New Delhi: Just a few days after World Environment Day, when the world representatives hosted by India pledged to beat plastic pollution, images of a Black-necked Stork with its beak sealed shut by a plastic ring went viral. The bird – aged over two years, was found in a suburb called Basai in Gurugram, outside Capital Delhi and its plight was captured by a birder named Manoj Nair last Thursday. For almost a week, the bird just survived on water as it couldn’t take food with the beak accidentally locked by the plastic ring. The experts think that the ring is from a plastic bottle cap and may have slipped into the stork’s beak when it was hunting in the water. Finally, on Wednesday morning, the bird was rescued. Shyam Sundar Kaushik, DFO Wildlife Gurgaon range said,
The bird is under observation of veterinary doctors and will be released in the next two days if found healthy.
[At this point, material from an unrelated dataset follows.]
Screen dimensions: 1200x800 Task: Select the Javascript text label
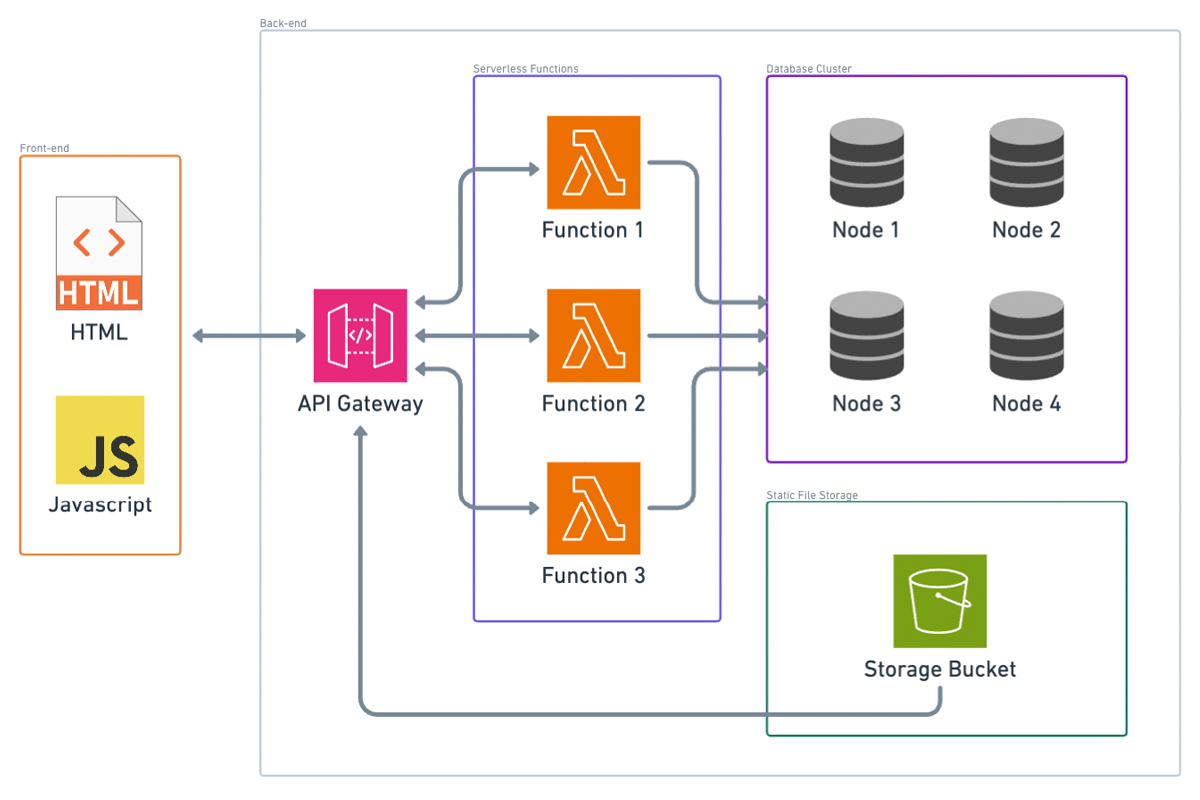(x=100, y=504)
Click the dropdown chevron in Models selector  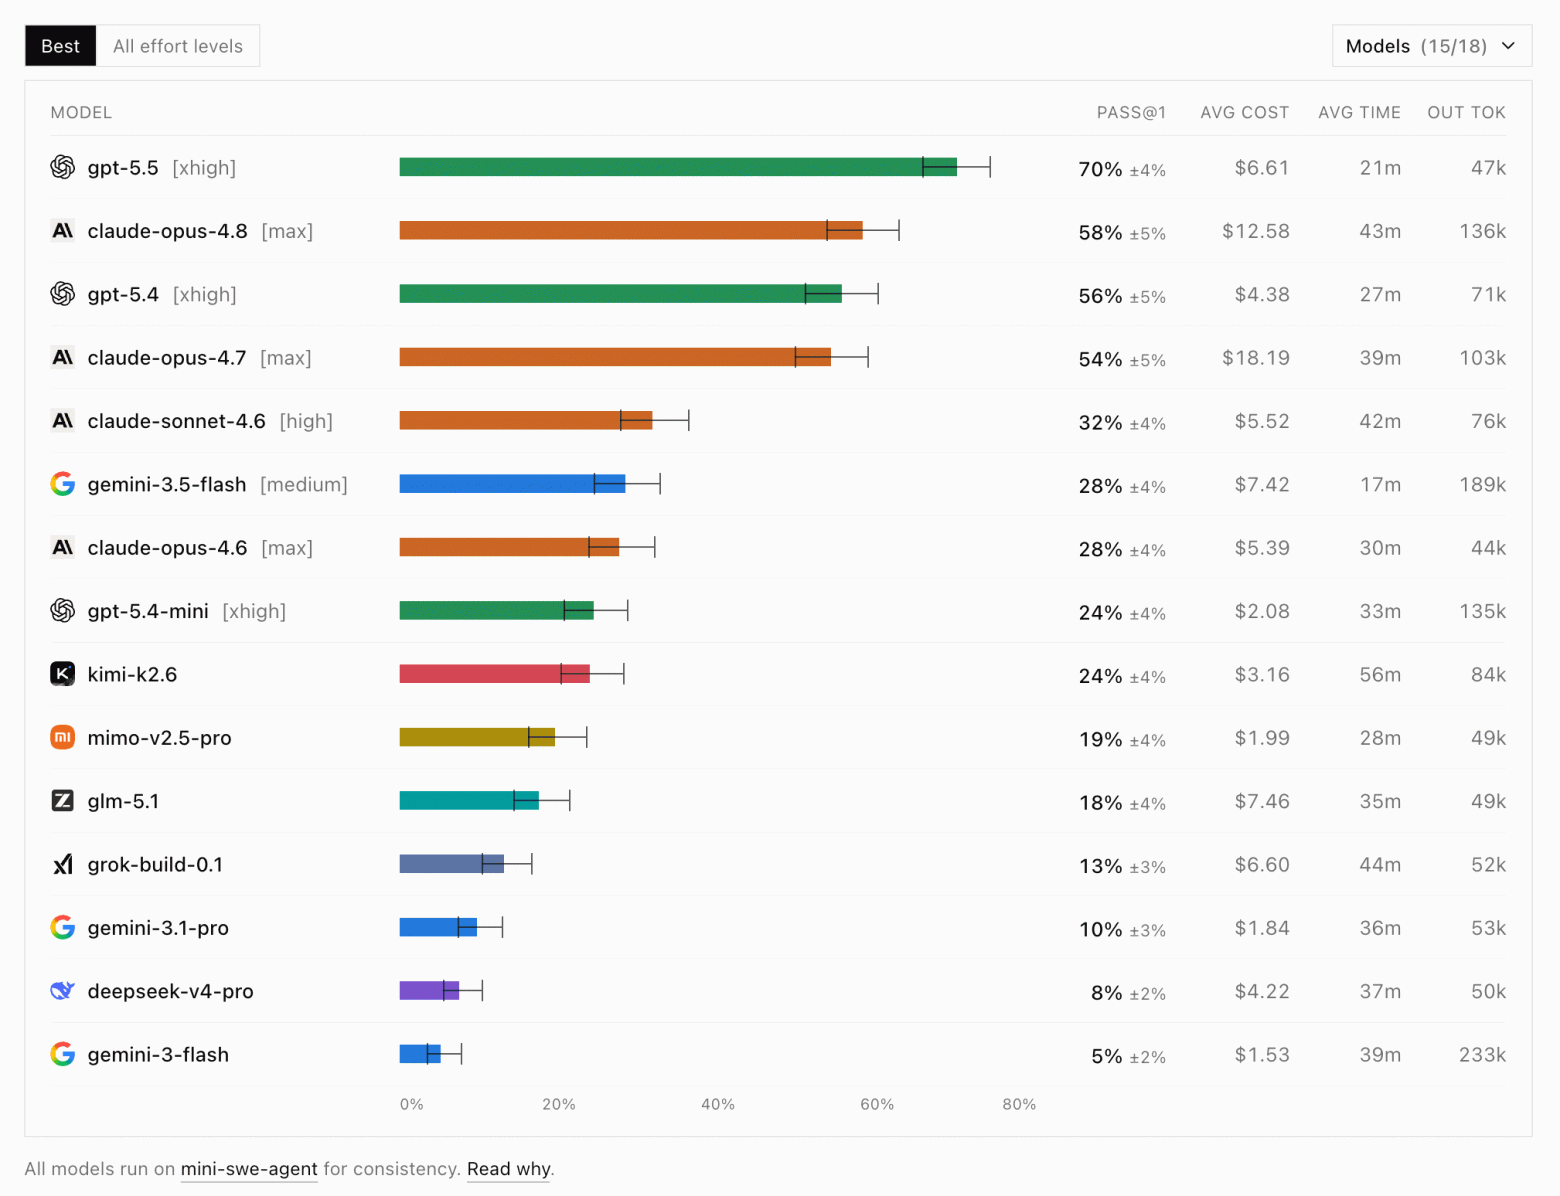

Since then, the photograph showing how usage of plastic items is taking a toll on the wildlife has taken social media by storm and has also captured international attention.
The stork, classified as “near threatened” by the experts, and has now become the latest international symbol of harm that global plastic waste is doing to wildlife. From a turtle with a plastic straw lodged in its nostril to a pilot whale that died off the coast of Thailand earlier this month with 80 plastic bags in its stomach, all these instances shed light on the fact that our wildlife is under grave threat, thanks to our dependence on plastic items.
According to Central Pollution Control Board data, India generates 15,342 tonnes of plastic waste per day which is about 5.6 million tonnes annually, out of which the national capital – Delhi alone contributes to 690 tonnes daily, thereby making it the largest contributor.
Thankfully this time the stork was rescued, but the ominous threat posed by littered plastic remains. Will the next creature be as fortunate?